### INFORMATION GIVEN ###
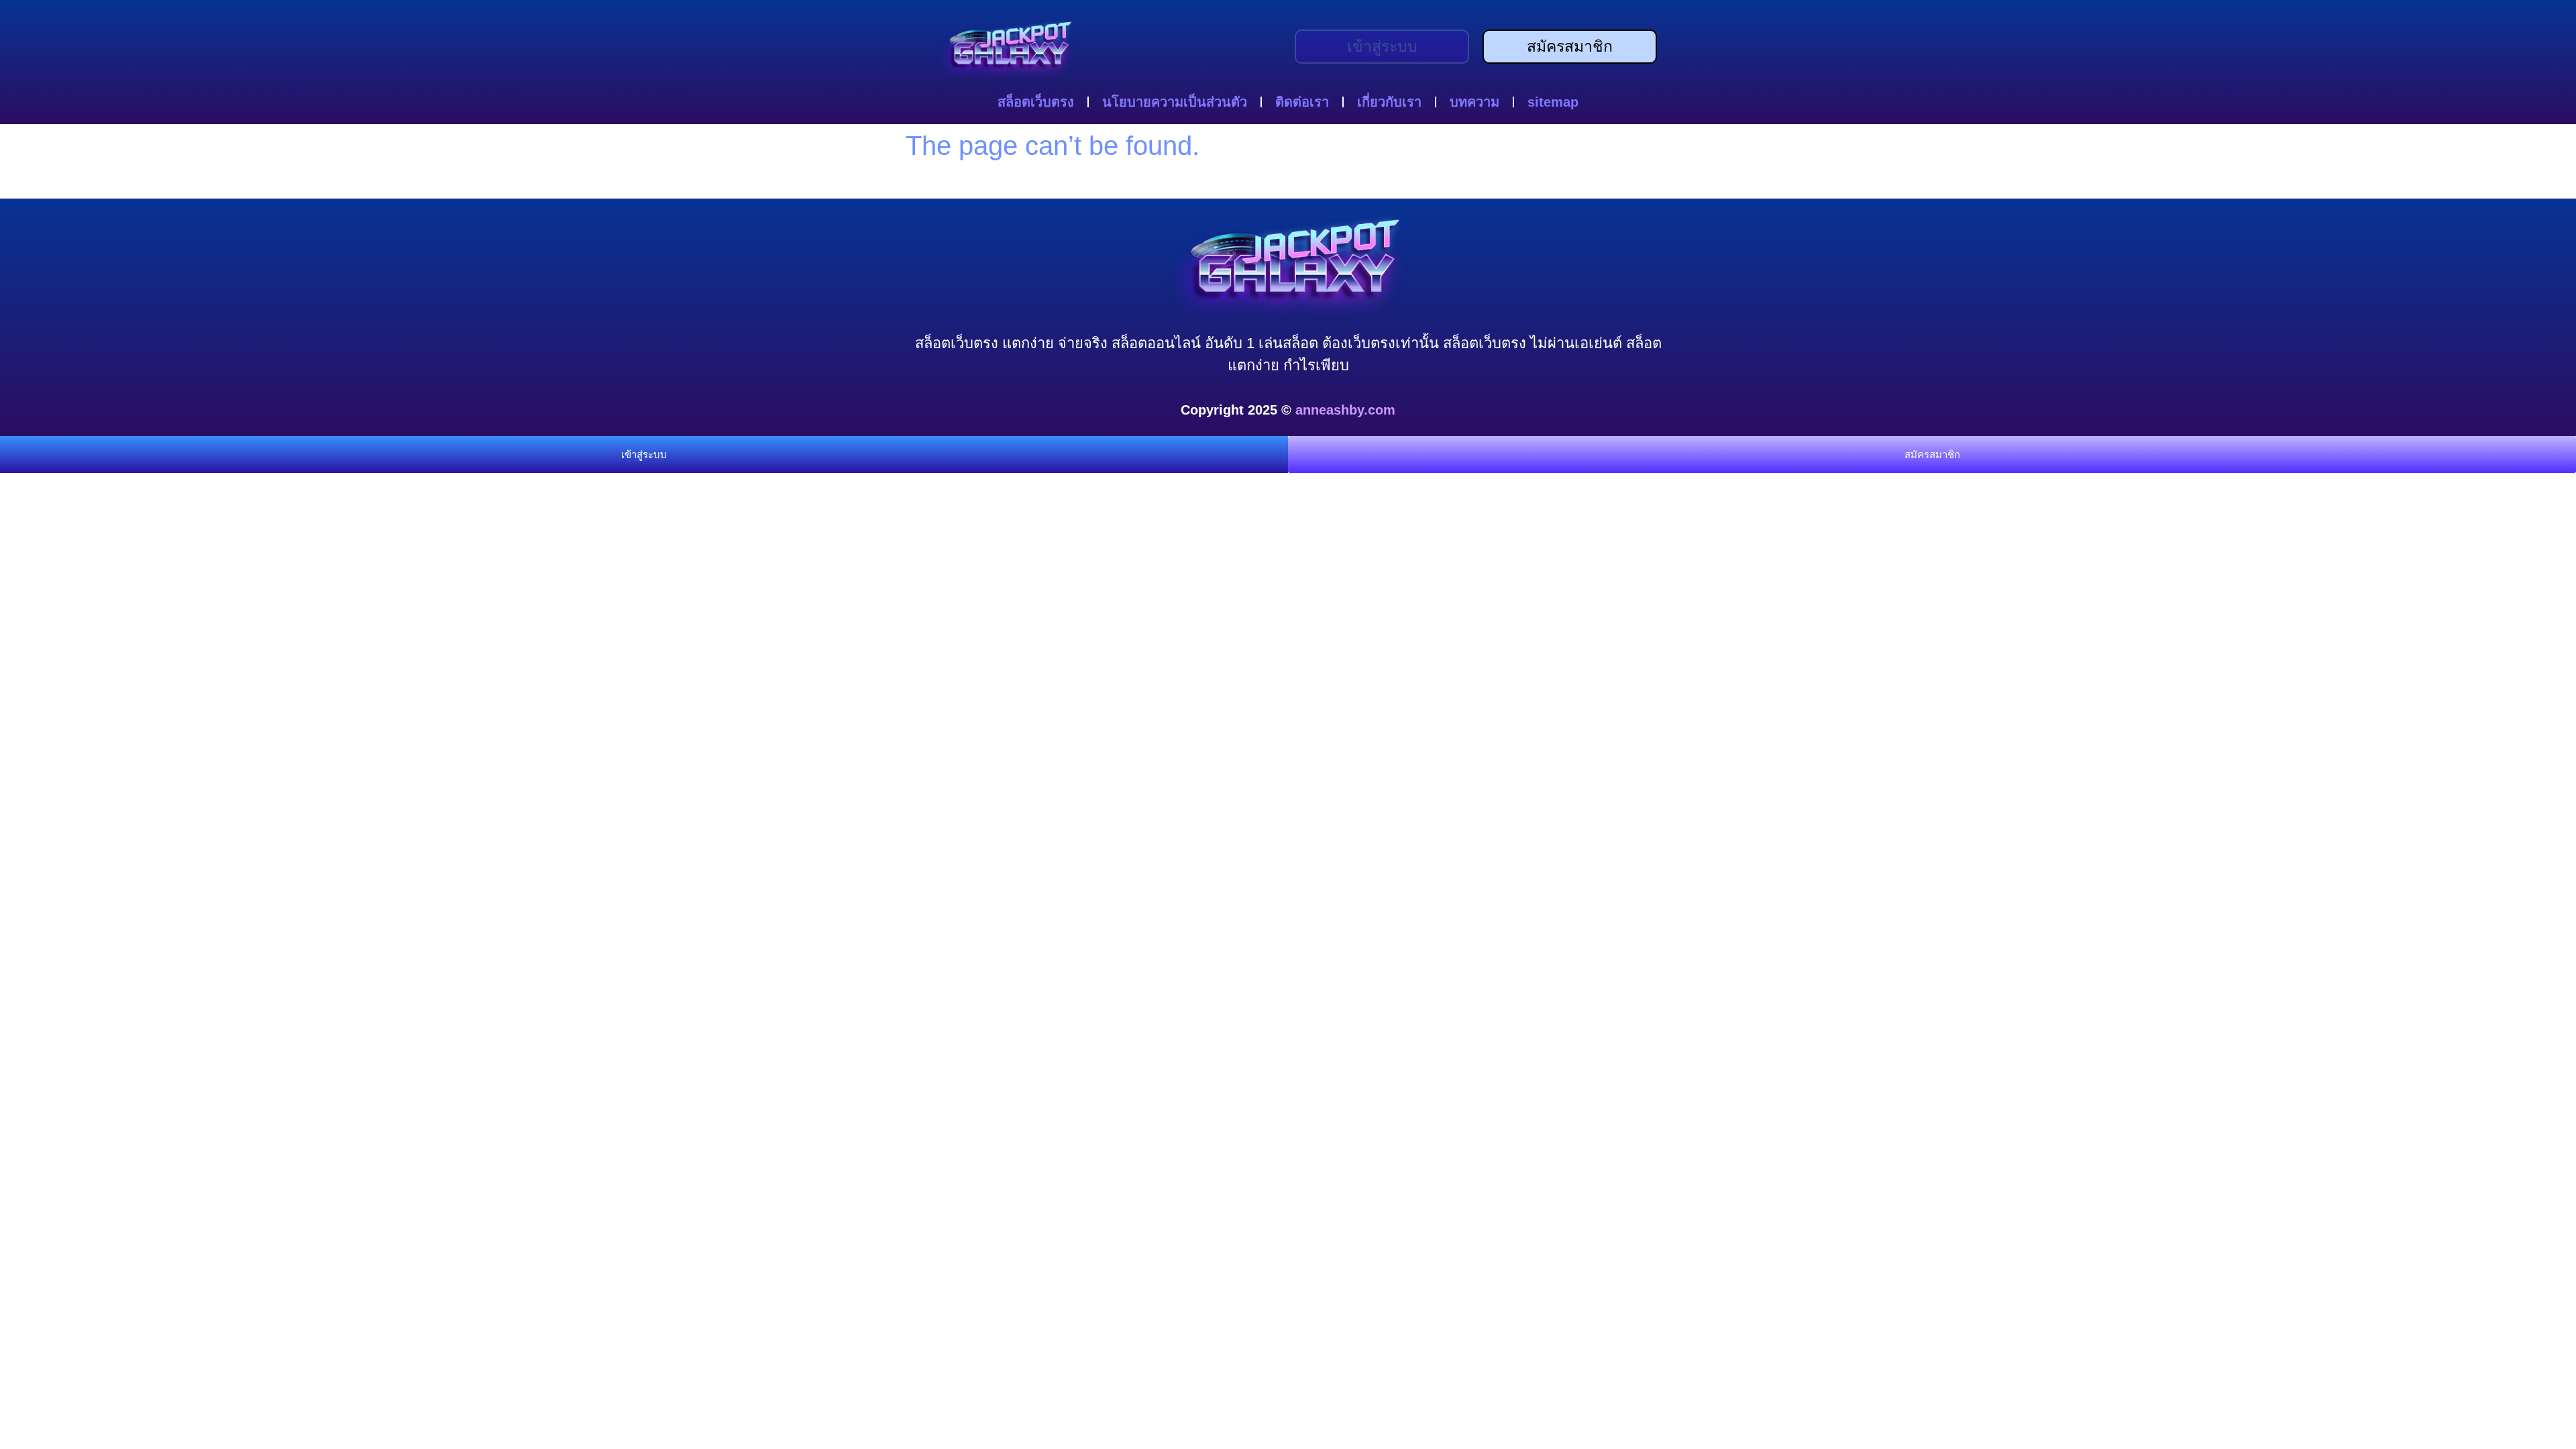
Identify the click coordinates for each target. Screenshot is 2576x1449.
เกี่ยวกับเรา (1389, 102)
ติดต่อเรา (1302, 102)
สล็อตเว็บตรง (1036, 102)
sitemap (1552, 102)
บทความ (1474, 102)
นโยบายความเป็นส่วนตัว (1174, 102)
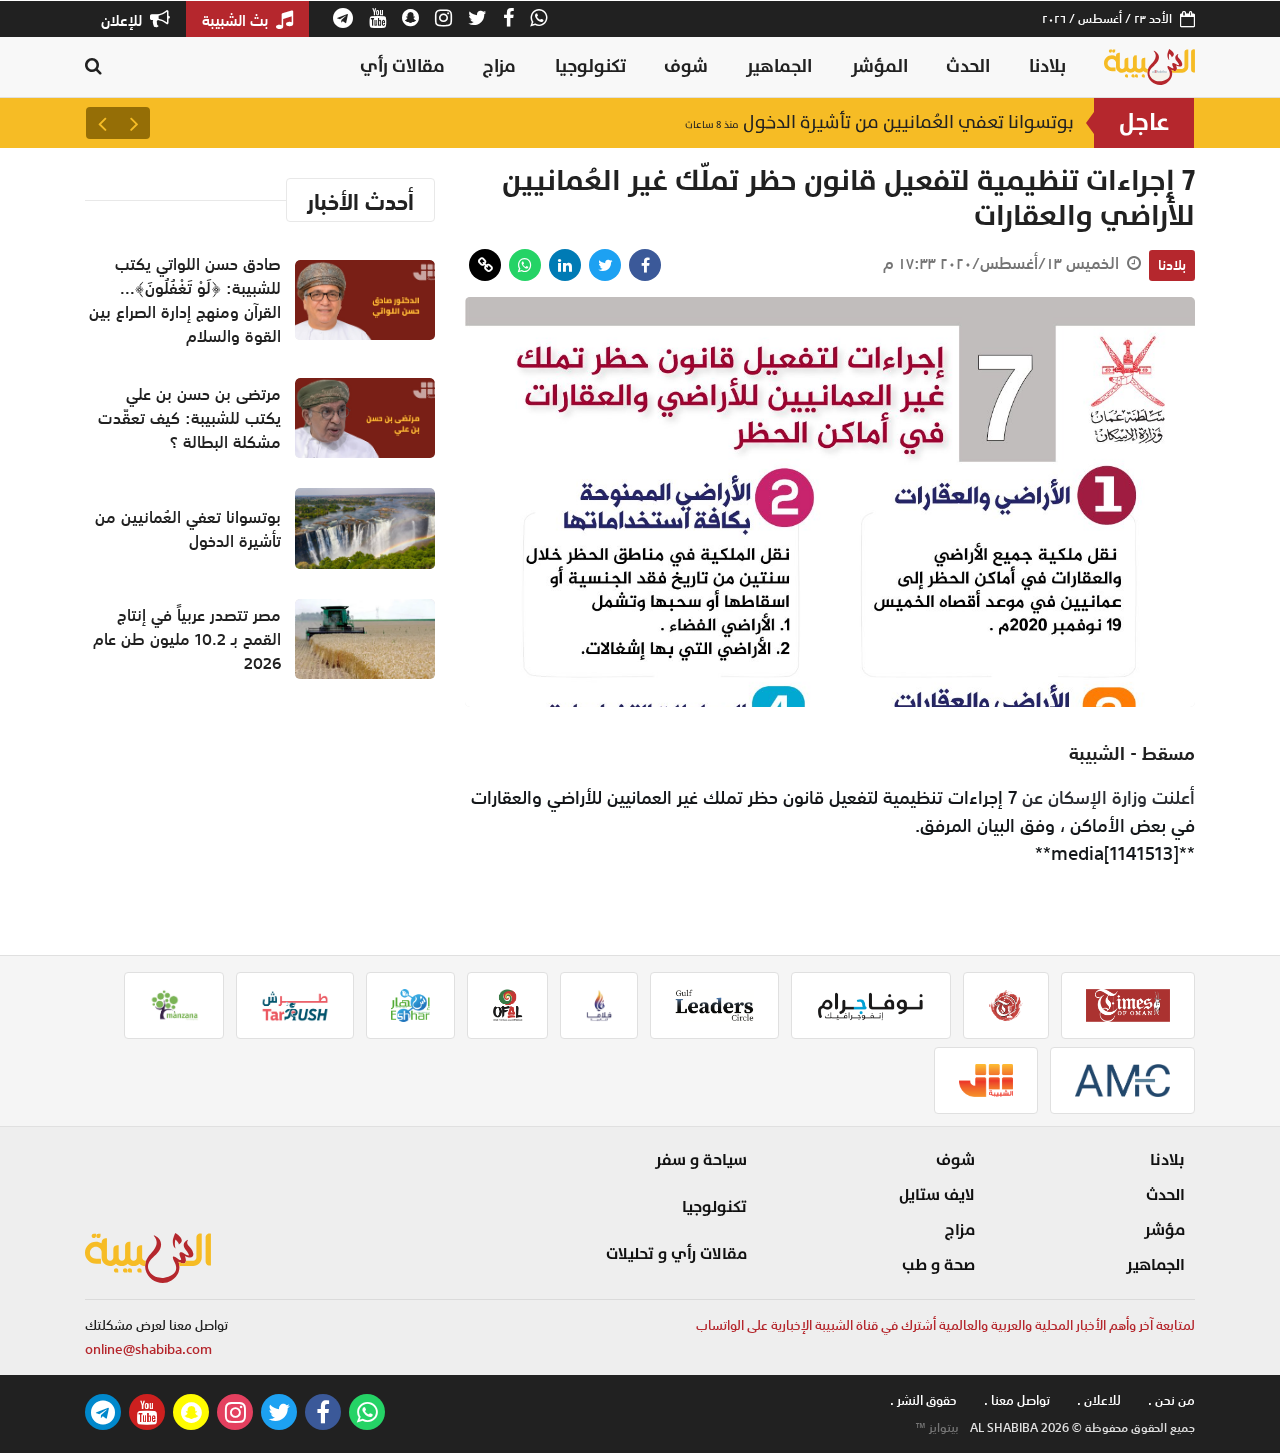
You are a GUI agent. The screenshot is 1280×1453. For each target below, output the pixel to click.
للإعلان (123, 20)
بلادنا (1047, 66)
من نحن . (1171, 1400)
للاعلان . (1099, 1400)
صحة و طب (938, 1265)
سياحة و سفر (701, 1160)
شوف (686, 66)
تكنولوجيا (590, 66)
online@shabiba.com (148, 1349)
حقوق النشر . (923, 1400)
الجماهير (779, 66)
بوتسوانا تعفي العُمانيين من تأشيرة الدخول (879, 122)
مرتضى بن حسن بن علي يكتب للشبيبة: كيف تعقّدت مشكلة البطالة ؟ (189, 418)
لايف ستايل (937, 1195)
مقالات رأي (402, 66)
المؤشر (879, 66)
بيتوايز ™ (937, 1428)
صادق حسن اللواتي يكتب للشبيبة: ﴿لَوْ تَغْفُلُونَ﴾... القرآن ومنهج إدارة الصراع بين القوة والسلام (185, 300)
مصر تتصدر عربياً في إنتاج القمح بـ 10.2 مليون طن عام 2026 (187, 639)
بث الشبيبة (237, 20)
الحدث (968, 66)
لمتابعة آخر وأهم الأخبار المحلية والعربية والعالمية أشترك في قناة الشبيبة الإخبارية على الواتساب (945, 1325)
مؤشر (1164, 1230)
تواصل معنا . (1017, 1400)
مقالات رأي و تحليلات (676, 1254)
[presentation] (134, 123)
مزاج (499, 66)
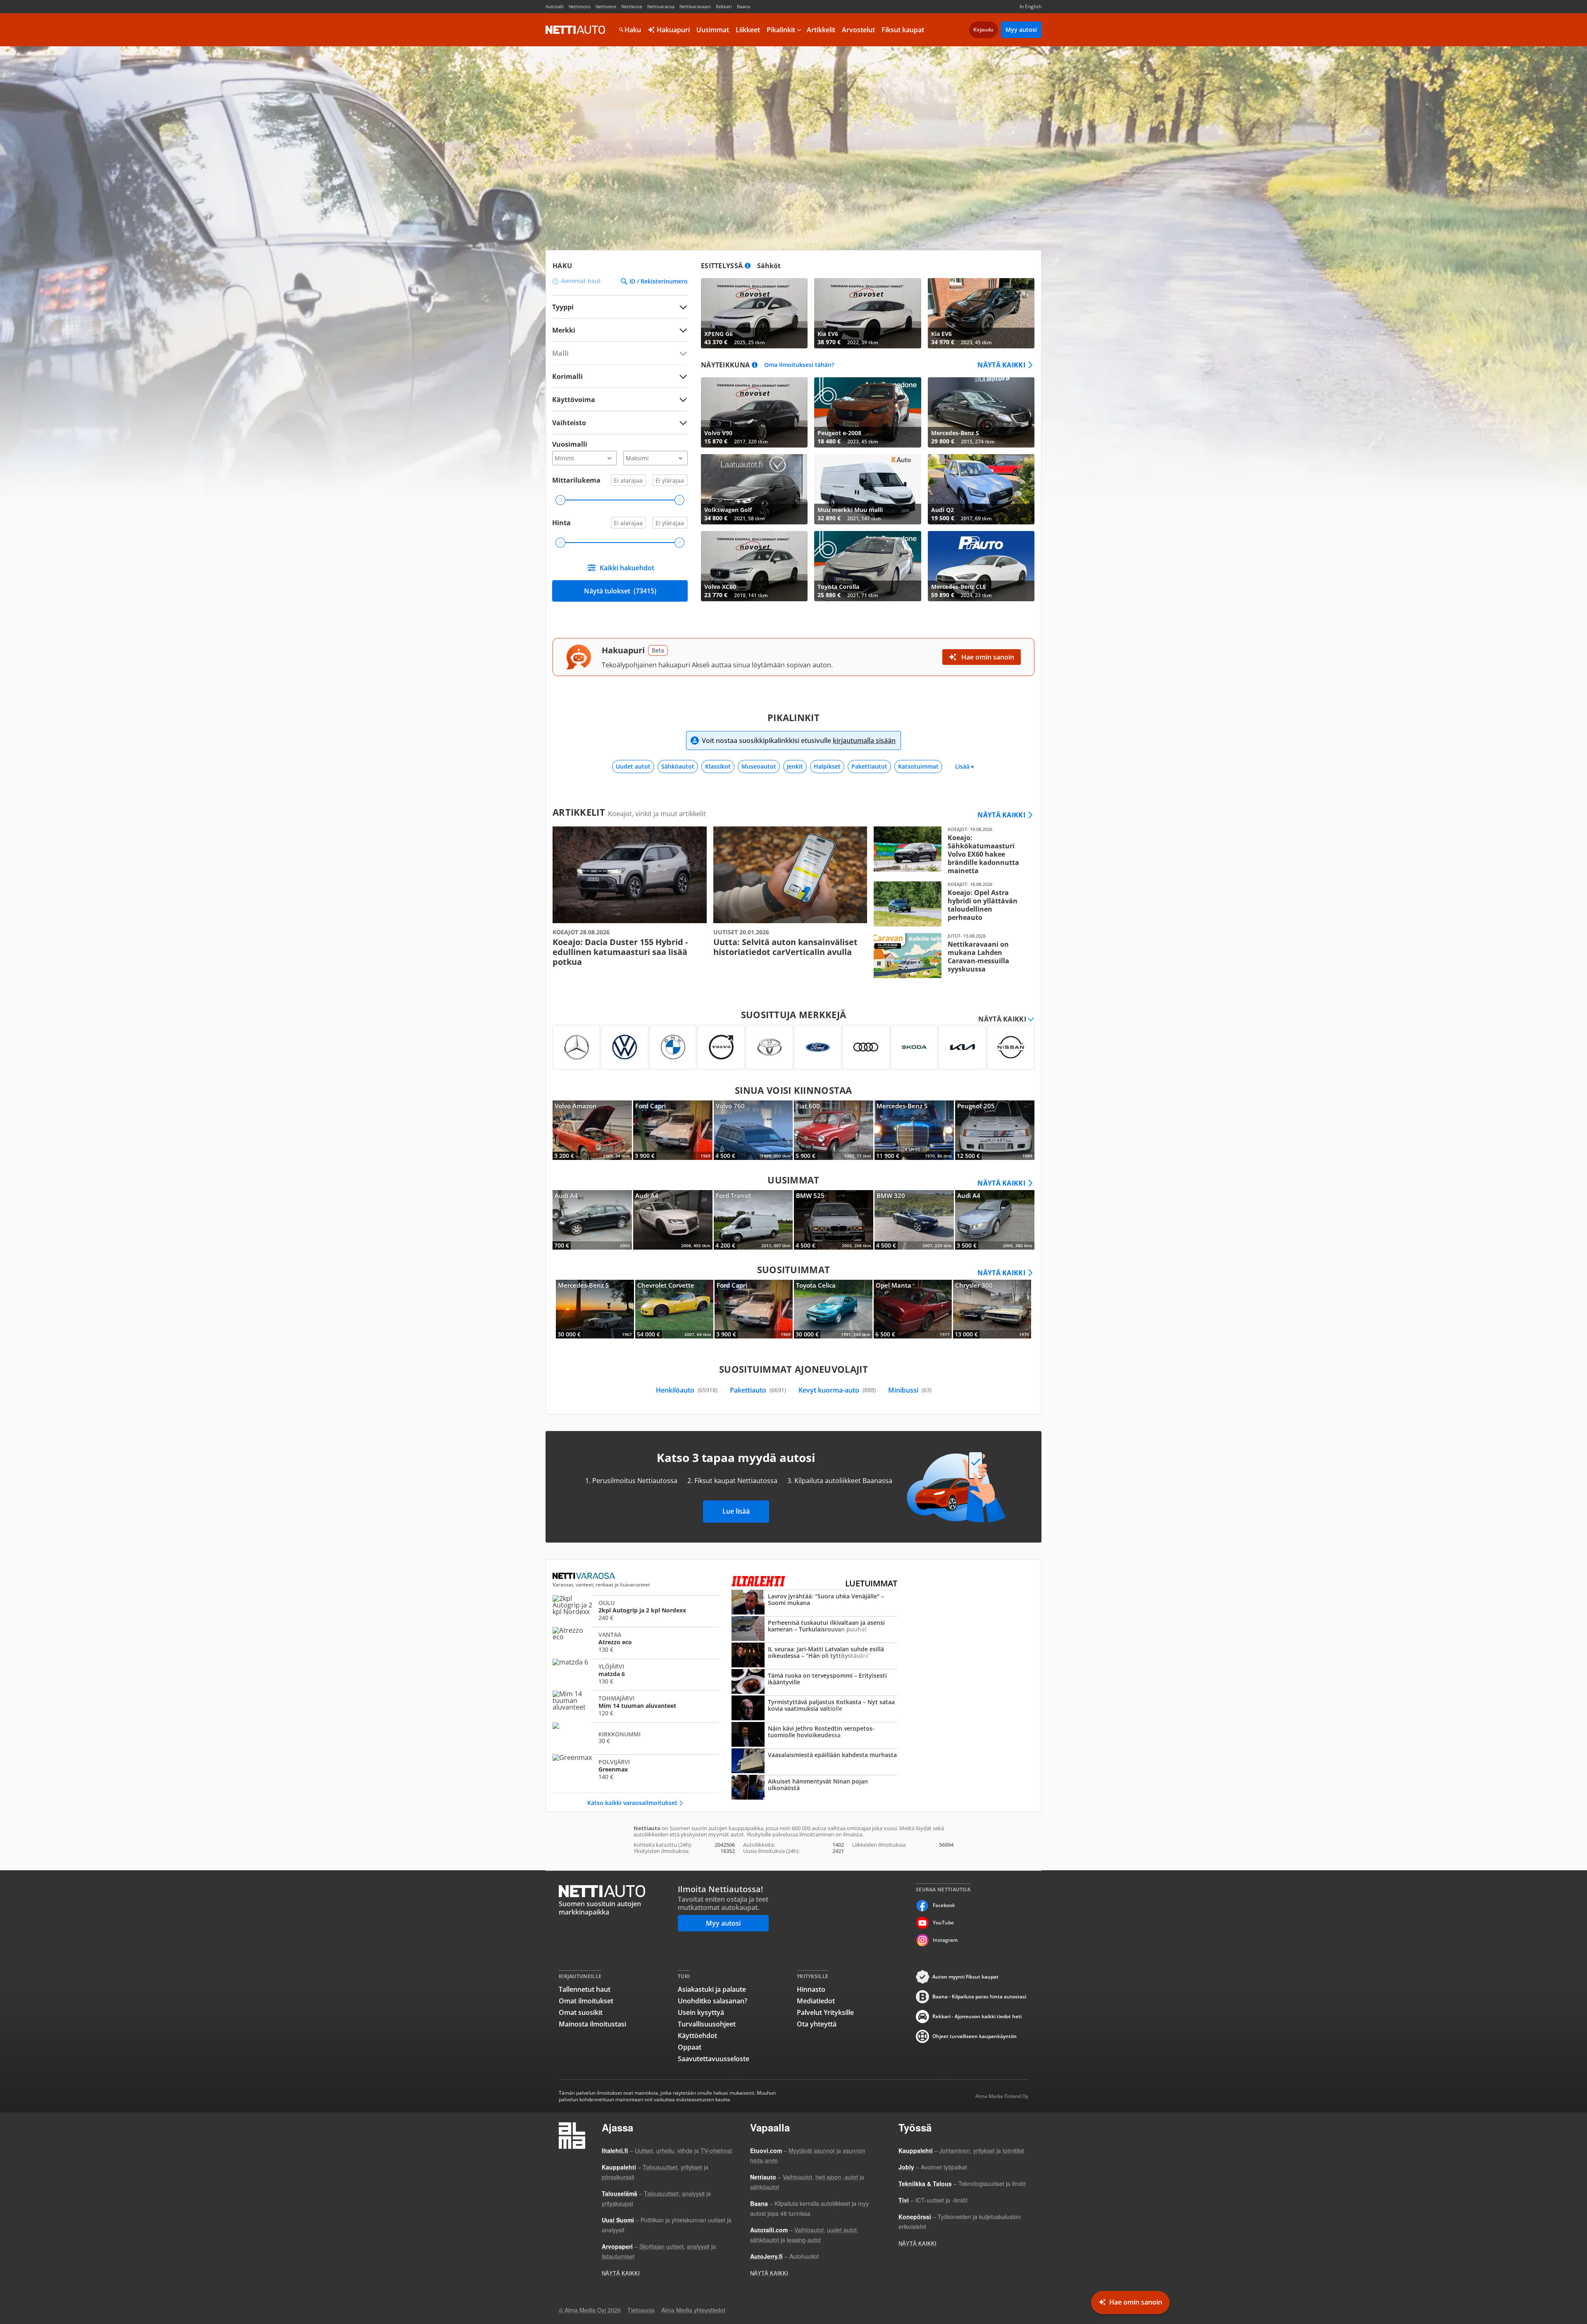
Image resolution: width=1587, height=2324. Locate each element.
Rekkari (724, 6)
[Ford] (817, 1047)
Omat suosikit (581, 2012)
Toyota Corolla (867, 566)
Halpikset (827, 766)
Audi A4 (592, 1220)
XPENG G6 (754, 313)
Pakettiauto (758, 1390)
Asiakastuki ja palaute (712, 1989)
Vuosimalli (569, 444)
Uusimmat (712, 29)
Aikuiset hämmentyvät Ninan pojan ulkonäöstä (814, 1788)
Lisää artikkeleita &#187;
###
### DESCRIPTION OF THE TASK
With the pictures omitted, write out exactly the lines from the one that contains "تواصل معنا . (1017, 1400)" through the final line of the material above, both ends included.

### FINAL ANSWER
تواصل معنا . (1017, 1400)
مقالات رأي و تحليلات (676, 1254)
[presentation] (134, 123)
مزاج (499, 66)
Image resolution: width=1587, height=2324. Locate each element.
Rekkari (724, 6)
[Ford] (817, 1047)
Omat suosikit (581, 2012)
Toyota Corolla (867, 566)
Halpikset (827, 766)
Audi A4 (592, 1220)
XPENG G6 (754, 313)
Pakettiauto (758, 1390)
Asiakastuki ja palaute (712, 1989)
Vuosimalli (569, 444)
Uusimmat (712, 29)
Aikuiset hämmentyvät Ninan pojan ulkonäöstä (814, 1788)
Lisää artikkeleita &#187;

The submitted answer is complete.